戸塚章介(元東京都労働委員会労働者委員)
8月9日朝、火工廠連絡将校の鈴木弓俊少佐は耐酸材料に関する調査のために撫順にいた。ラジオでソ連参戦を知り、空襲警報の鳴る中駅へ急いだ。火工廠に帰着すると林光道廠長から、命令受領のため新京の関東軍総司令部へ行くよう命じられた。往きの列車は順調で一等車の個室でゆったりできた。
新京駅に着き総司令部に直行したが、建物は白い煙に覆われていた。庭で大量の書類を燃やしているのだ。部屋には人影がなかった。参謀室の扉を開けると1人の将校がウイスキーを傾けていた。命令受領を求めたが要領を得ない。諦めて総司令部を出て駅に向かった。駅は避難する軍人の家族でごった返している。やっと大連行きの列車に乗ることができ、通常の数倍時間をかけて遼陽に戻った。
総司令部の模様を林廠長に報告すると、今度は奉天の第三方面軍司令部へ行くよう指示される。鈴木少佐は息つくひまもなく和泉正一中尉とともに奉天へ向かった。司令部では司令官の後宮(うしろく)淳大将に面会できた。鈴木、和泉両名が、火工廠防空強化のため高射砲の増設を具申したが「その余裕はない」と断られた。
鈴木少佐の報告を聞いた林廠長は自ら状況把握のため奉天に行く決断をした。随員は政井中尉他1名で、矢口清一輸送班長が車を運転した。奉天に着くと司令部は慌ただしい雰囲気に包まれており、書類を焼却している光景も見られた。第三方面軍司令官後宮大将から事情説明があり、「ソ連軍に対して徹底抗戦する。そのために火工廠は対戦車急造爆雷の製造を急ぐこと」との命令を受けた。
対戦車急造爆雷とは、直径30センチほどの木箱に鋳鉄の椀と黄色薬を装填し、これに柄をつけてソ連軍戦車に投げつける。
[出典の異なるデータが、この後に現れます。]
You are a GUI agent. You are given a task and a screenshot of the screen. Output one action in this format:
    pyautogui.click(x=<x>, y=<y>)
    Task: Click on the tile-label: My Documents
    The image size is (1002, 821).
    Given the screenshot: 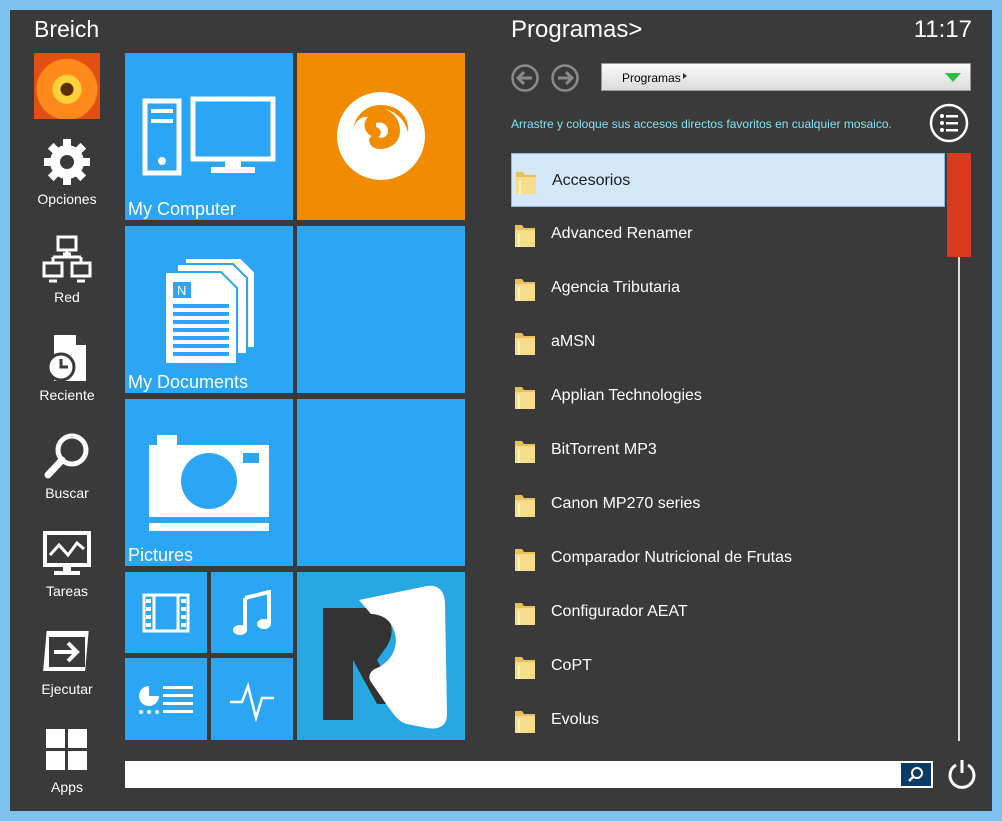 What is the action you would take?
    pyautogui.click(x=188, y=382)
    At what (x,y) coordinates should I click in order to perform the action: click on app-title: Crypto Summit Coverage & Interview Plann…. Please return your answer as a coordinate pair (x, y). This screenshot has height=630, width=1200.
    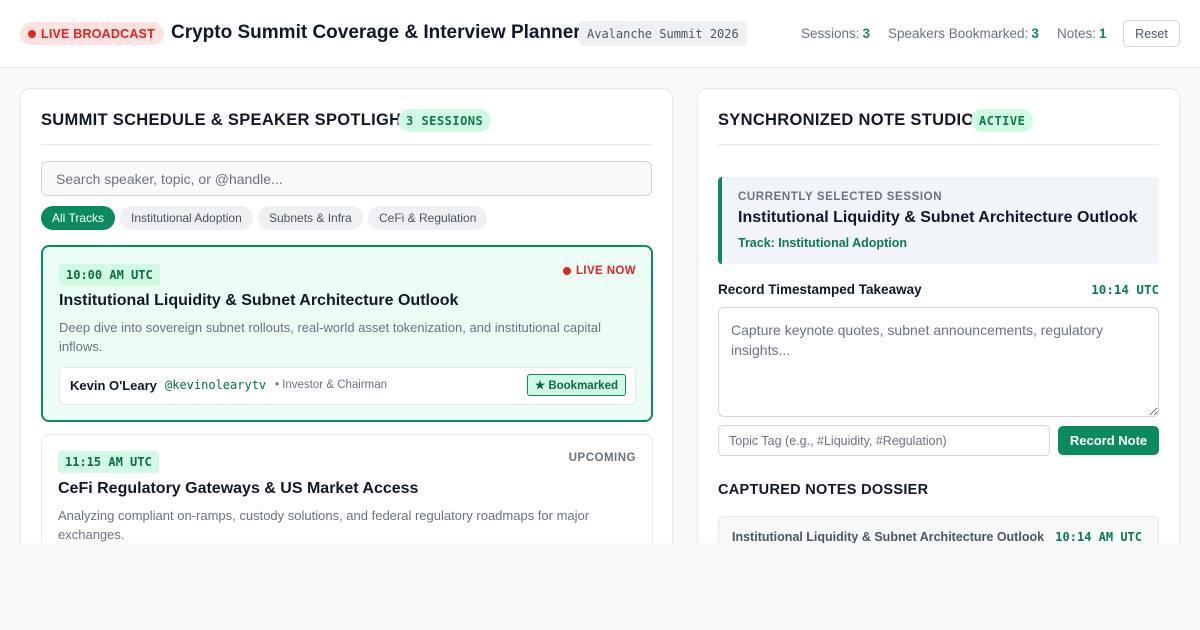
    Looking at the image, I should click on (376, 32).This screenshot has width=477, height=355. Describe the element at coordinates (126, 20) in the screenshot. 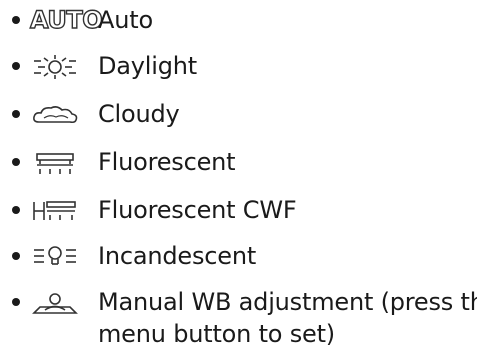

I see `item-label-auto: Auto` at that location.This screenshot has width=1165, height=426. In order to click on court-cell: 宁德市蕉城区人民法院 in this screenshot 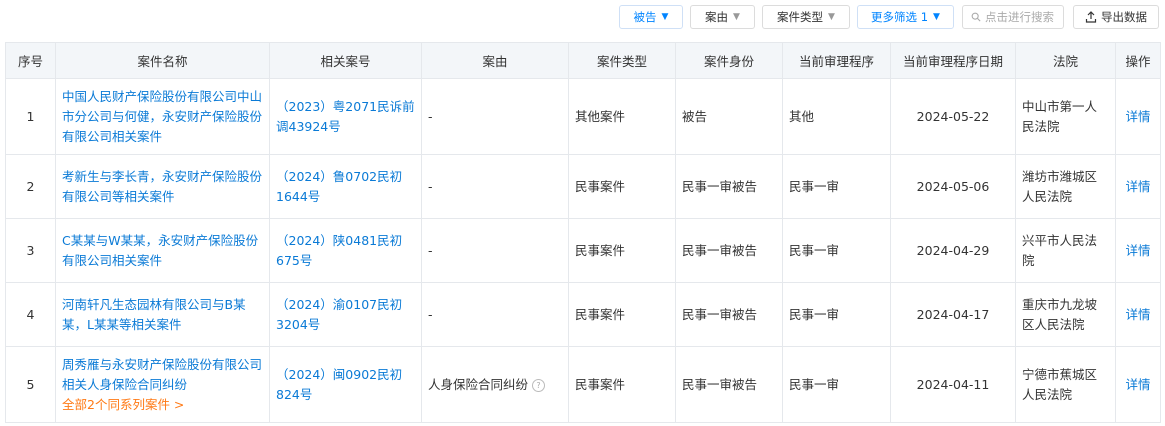, I will do `click(1066, 384)`.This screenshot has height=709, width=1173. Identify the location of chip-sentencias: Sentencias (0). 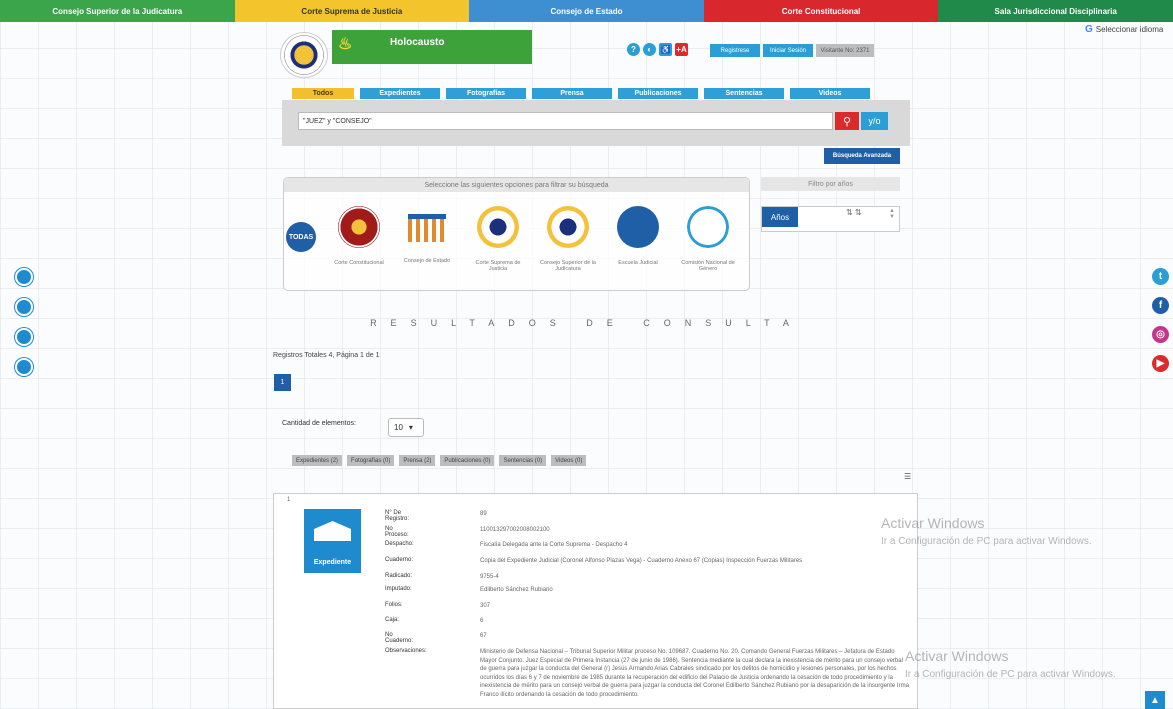
(523, 460).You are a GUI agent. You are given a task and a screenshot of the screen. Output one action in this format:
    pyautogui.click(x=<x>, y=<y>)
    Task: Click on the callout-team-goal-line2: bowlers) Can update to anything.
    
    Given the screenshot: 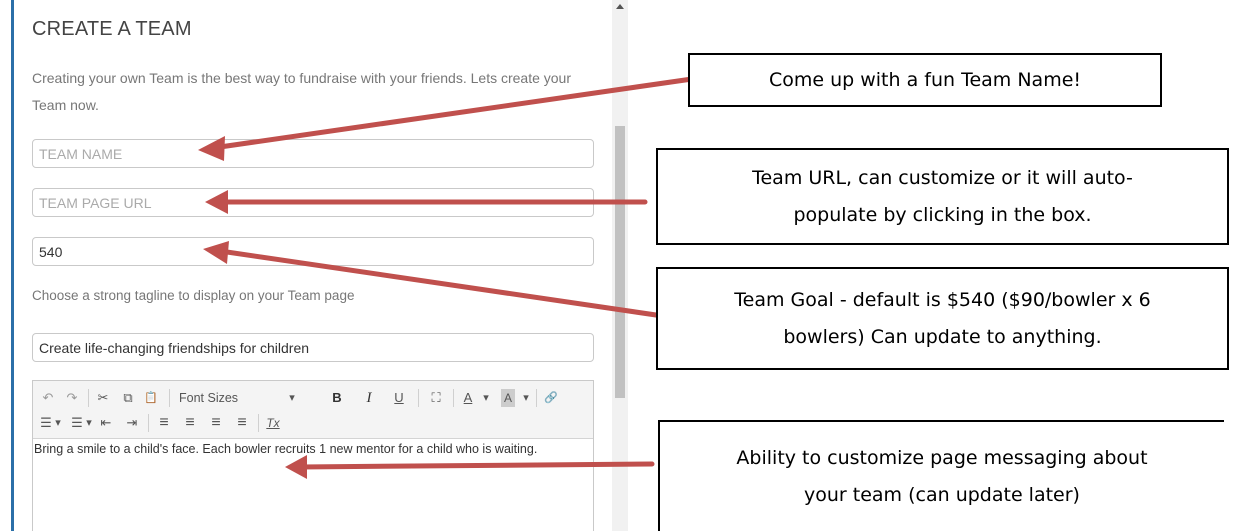 What is the action you would take?
    pyautogui.click(x=942, y=336)
    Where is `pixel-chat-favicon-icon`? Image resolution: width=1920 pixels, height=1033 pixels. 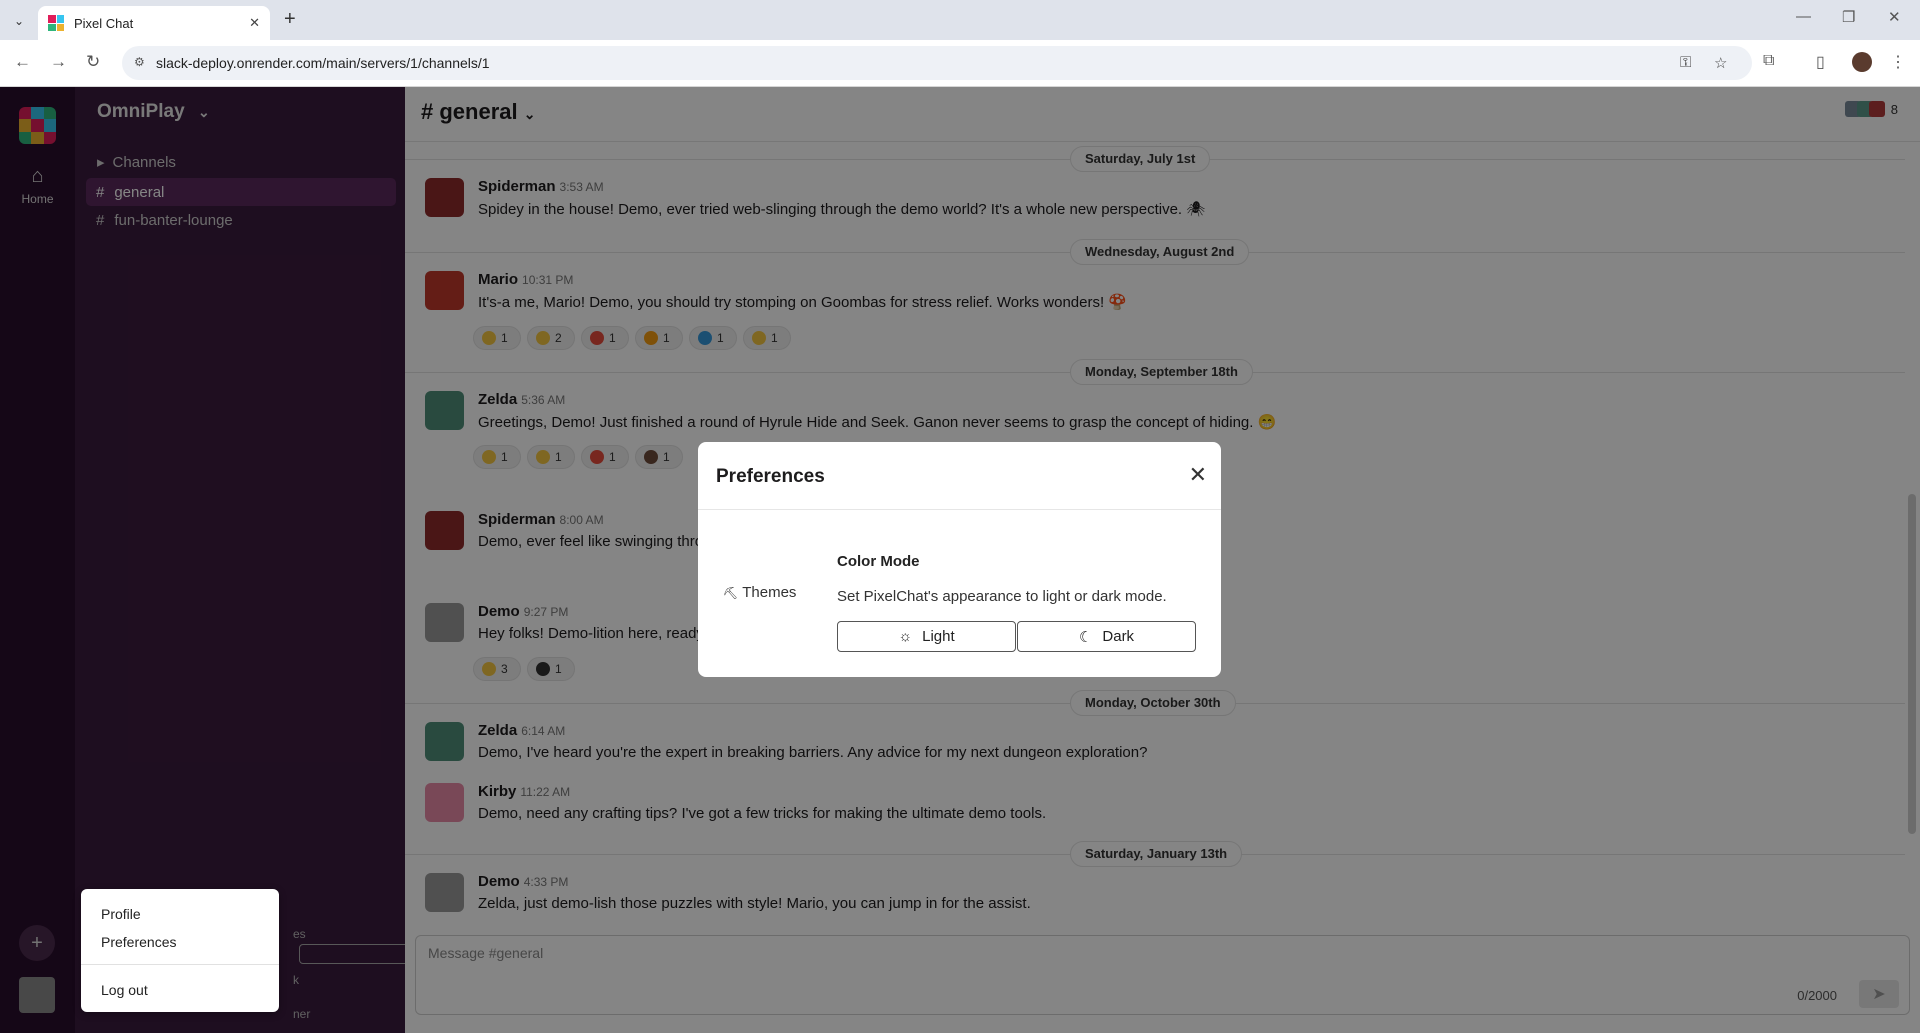 pixel-chat-favicon-icon is located at coordinates (56, 23).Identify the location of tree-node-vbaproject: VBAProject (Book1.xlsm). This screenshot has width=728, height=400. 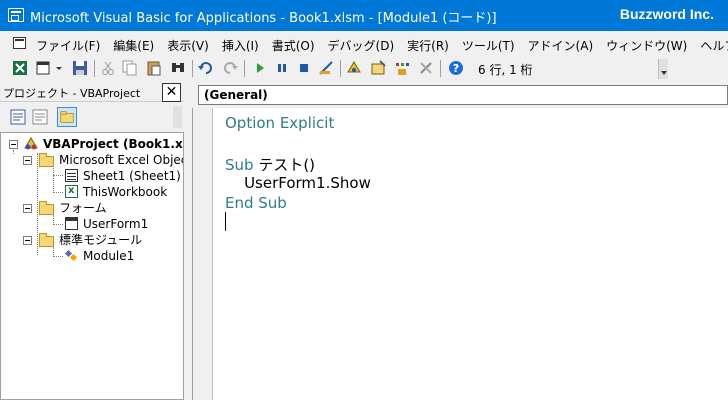
(92, 144).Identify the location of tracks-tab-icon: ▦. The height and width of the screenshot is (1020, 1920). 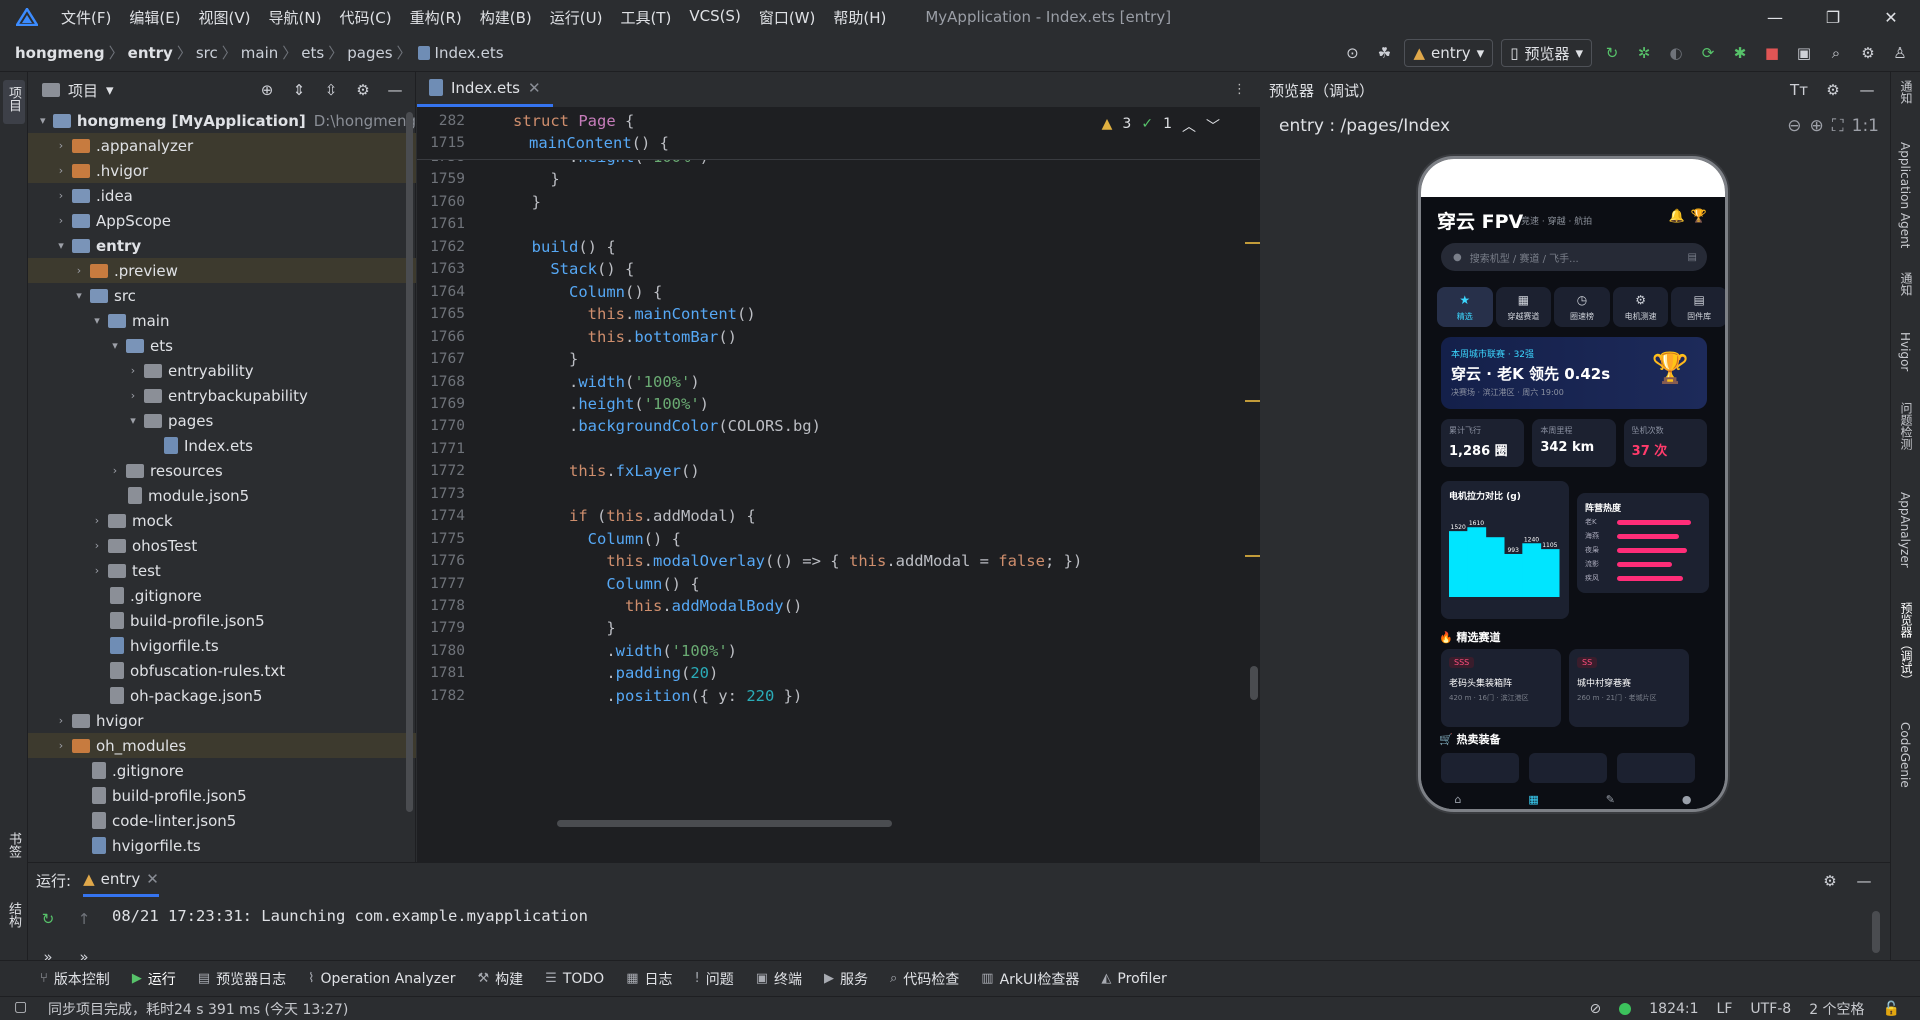
(1533, 800).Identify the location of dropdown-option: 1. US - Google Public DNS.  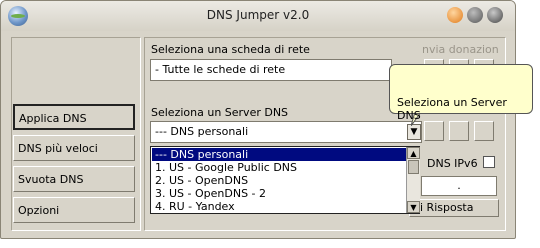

うまく当たれば戦車を破壊できるというのだが、実行されないうちに日本の敗戦になった。対戦車兵器としてはほかに夕弾式急造地雷もあった。石油缶より一回り大きい爆缶を導火線の遠隔操作で爆発させる。実験では戦車のキャタピラを粉砕し、威力が実証されたがこれも使われなかった。
ソ連軍は急速度で南下していた。数日で火工廠に達する恐れがある。火工廠部隊司令部は11日、住民に対戦車用たこ壺型塹壕を掘るよう命じた。翌12は晴天の日曜日、弥生町、朝日町の人たちは吉野山の麓に集まり、家族総出で穴掘りにあたった。地盤は固い。粘土質なので水分を含めば柔らかになるのだが、乾燥しているのでスコップもツルハシも受け付けない。大変な苦労をしてやっと塹壕を完成させた。